• [What is required]:
Print the records below exactly, leaving out nothing.

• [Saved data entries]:
__________________________________________________

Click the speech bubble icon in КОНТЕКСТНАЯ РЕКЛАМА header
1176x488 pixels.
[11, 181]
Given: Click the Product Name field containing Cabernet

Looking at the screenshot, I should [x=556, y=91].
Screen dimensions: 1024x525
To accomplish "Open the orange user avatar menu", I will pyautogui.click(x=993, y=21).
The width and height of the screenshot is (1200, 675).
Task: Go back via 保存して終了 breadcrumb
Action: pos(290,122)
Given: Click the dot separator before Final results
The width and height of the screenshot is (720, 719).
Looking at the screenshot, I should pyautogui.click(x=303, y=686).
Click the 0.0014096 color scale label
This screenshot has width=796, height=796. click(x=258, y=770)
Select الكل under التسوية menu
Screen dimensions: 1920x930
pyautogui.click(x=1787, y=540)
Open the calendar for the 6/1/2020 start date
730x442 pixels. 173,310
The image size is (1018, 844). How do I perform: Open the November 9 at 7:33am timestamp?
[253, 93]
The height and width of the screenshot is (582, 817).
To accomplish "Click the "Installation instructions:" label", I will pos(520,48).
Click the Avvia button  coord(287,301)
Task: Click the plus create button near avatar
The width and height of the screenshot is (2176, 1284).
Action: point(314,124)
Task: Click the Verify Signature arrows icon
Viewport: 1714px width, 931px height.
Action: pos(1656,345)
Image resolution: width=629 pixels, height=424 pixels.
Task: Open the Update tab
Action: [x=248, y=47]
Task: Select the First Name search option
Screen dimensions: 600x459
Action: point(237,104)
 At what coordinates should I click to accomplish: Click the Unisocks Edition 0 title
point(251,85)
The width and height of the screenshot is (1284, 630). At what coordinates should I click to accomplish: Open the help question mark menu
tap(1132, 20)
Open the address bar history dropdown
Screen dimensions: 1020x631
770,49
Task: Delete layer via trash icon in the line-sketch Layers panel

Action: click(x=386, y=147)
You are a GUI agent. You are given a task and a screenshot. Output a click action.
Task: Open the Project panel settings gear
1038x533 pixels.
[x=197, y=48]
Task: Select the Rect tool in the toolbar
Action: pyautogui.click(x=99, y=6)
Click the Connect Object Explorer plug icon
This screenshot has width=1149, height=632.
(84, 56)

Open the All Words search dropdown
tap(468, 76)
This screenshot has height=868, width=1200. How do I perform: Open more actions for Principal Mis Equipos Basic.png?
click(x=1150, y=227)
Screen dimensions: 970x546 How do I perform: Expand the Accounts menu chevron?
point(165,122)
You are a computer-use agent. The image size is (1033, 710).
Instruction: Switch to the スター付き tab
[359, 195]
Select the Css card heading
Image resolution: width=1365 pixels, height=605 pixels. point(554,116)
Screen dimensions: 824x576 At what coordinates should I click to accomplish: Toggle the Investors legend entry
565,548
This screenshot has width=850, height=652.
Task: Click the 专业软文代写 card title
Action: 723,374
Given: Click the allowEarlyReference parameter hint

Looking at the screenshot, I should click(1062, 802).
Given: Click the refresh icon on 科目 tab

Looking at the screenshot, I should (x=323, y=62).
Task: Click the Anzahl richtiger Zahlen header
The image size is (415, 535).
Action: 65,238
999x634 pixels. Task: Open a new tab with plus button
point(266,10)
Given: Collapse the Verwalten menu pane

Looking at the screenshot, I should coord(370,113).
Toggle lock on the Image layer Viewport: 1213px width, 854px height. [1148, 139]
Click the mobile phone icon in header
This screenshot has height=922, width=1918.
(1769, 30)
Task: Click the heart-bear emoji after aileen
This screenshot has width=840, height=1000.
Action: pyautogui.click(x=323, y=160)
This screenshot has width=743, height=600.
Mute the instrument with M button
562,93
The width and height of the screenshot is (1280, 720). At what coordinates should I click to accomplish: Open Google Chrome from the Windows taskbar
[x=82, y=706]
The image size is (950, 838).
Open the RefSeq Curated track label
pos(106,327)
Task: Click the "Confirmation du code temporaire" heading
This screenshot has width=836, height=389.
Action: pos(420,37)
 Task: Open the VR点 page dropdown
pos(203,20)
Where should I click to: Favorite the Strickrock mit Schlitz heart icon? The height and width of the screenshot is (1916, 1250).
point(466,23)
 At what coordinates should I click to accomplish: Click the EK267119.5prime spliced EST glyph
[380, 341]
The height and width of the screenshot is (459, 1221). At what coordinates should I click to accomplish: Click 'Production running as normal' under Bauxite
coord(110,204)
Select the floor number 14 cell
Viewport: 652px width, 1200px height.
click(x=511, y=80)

__________________________________________________

• [Answer for the task]:
Click the speech bubble icon in КОНТЕКСТНАЯ РЕКЛАМА header
1176x488 pixels.
[11, 181]
Given: Click the Product Name field containing Cabernet

Looking at the screenshot, I should [x=556, y=91].
Screen dimensions: 1024x525
To accomplish "Open the orange user avatar menu", I will pyautogui.click(x=993, y=21).
The width and height of the screenshot is (1200, 675).
Task: Go back via 保存して終了 breadcrumb
Action: pos(290,122)
Given: Click the dot separator before Final results
The width and height of the screenshot is (720, 719).
Looking at the screenshot, I should pyautogui.click(x=303, y=686).
Click the 0.0014096 color scale label
This screenshot has width=796, height=796. click(x=258, y=770)
Select الكل under التسوية menu
Screen dimensions: 1920x930
pyautogui.click(x=1787, y=540)
Open the calendar for the 6/1/2020 start date
730x442 pixels. 173,310
The image size is (1018, 844). How do I perform: Open the November 9 at 7:33am timestamp?
[253, 93]
The height and width of the screenshot is (582, 817).
To accomplish "Click the "Installation instructions:" label", I will pos(520,48).
Click the Avvia button  coord(287,301)
Task: Click the plus create button near avatar
The width and height of the screenshot is (2176, 1284).
Action: point(314,124)
Task: Click the Verify Signature arrows icon
Viewport: 1714px width, 931px height.
Action: pos(1656,345)
Image resolution: width=629 pixels, height=424 pixels.
Task: Open the Update tab
Action: [x=248, y=47]
Task: Select the First Name search option
Screen dimensions: 600x459
Action: point(237,104)
 At what coordinates should I click to accomplish: Click the Unisocks Edition 0 title
point(251,85)
The width and height of the screenshot is (1284, 630). At what coordinates should I click to accomplish: Open the help question mark menu
tap(1132, 20)
Open the address bar history dropdown
Screen dimensions: 1020x631
770,49
Task: Delete layer via trash icon in the line-sketch Layers panel

Action: click(x=386, y=147)
You are a GUI agent. You are given a task and a screenshot. Output a click action.
Task: Open the Project panel settings gear
1038x533 pixels.
[x=197, y=48]
Task: Select the Rect tool in the toolbar
Action: pyautogui.click(x=99, y=6)
Click the Connect Object Explorer plug icon
This screenshot has width=1149, height=632.
(84, 56)

Open the All Words search dropdown
tap(468, 76)
This screenshot has height=868, width=1200. How do I perform: Open more actions for Principal Mis Equipos Basic.png?
click(x=1150, y=227)
Screen dimensions: 970x546 How do I perform: Expand the Accounts menu chevron?
point(165,122)
You are a computer-use agent. The image size is (1033, 710).
Instruction: Switch to the スター付き tab
[359, 195]
Select the Css card heading
Image resolution: width=1365 pixels, height=605 pixels. point(554,116)
Screen dimensions: 824x576 At what coordinates should I click to accomplish: Toggle the Investors legend entry
565,548
This screenshot has width=850, height=652.
Task: Click the 专业软文代写 card title
Action: 723,374
Given: Click the allowEarlyReference parameter hint

Looking at the screenshot, I should click(1062, 802).
Given: Click the refresh icon on 科目 tab

Looking at the screenshot, I should (x=323, y=62).
Task: Click the Anzahl richtiger Zahlen header
The image size is (415, 535).
Action: 65,238
999x634 pixels. Task: Open a new tab with plus button
point(266,10)
Given: Collapse the Verwalten menu pane

Looking at the screenshot, I should coord(370,113).
Toggle lock on the Image layer Viewport: 1213px width, 854px height. [1148, 139]
Click the mobile phone icon in header
This screenshot has height=922, width=1918.
(1769, 30)
Task: Click the heart-bear emoji after aileen
This screenshot has width=840, height=1000.
Action: pyautogui.click(x=323, y=160)
This screenshot has width=743, height=600.
Mute the instrument with M button
562,93
The width and height of the screenshot is (1280, 720). At what coordinates should I click to accomplish: Open Google Chrome from the Windows taskbar
[x=82, y=706]
The image size is (950, 838).
Open the RefSeq Curated track label
pos(106,327)
Task: Click the "Confirmation du code temporaire" heading
This screenshot has width=836, height=389.
Action: pos(420,37)
 Task: Open the VR点 page dropdown
pos(203,20)
Where should I click to: Favorite the Strickrock mit Schlitz heart icon? The height and width of the screenshot is (1916, 1250).
point(466,23)
 At what coordinates should I click to accomplish: Click the EK267119.5prime spliced EST glyph
[380, 341]
The height and width of the screenshot is (459, 1221). At what coordinates should I click to accomplish: Click 'Production running as normal' under Bauxite
coord(110,204)
Select the floor number 14 cell
Viewport: 652px width, 1200px height.
click(x=511, y=80)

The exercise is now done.